TASK TO COMPLETE: Gather every line in the records below that contains the word "Egas".

EXERCISE MATERIAL:
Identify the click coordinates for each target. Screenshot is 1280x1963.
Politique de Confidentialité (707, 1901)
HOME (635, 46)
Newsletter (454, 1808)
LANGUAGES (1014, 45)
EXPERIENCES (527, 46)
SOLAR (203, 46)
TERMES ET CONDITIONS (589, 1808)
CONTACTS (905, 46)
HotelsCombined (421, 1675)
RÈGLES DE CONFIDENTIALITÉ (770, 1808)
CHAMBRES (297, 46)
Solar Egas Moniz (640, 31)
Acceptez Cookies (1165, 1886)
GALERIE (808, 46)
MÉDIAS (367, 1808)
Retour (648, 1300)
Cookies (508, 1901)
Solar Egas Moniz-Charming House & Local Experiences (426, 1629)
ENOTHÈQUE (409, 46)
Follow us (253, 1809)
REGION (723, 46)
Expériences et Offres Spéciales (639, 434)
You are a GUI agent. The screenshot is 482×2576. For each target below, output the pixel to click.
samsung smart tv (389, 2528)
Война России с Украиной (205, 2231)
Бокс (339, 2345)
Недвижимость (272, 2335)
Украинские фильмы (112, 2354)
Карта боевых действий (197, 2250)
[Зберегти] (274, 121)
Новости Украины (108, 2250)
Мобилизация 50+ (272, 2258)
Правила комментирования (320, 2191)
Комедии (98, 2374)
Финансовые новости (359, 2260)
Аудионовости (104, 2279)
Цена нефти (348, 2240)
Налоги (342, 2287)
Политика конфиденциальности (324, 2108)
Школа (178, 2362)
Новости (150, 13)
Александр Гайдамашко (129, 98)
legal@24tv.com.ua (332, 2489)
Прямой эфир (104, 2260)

ANSWER TO THIS PROBLEM:
Solar Egas Moniz (640, 31)
Solar Egas Moniz-Charming House & Local Experiences (426, 1629)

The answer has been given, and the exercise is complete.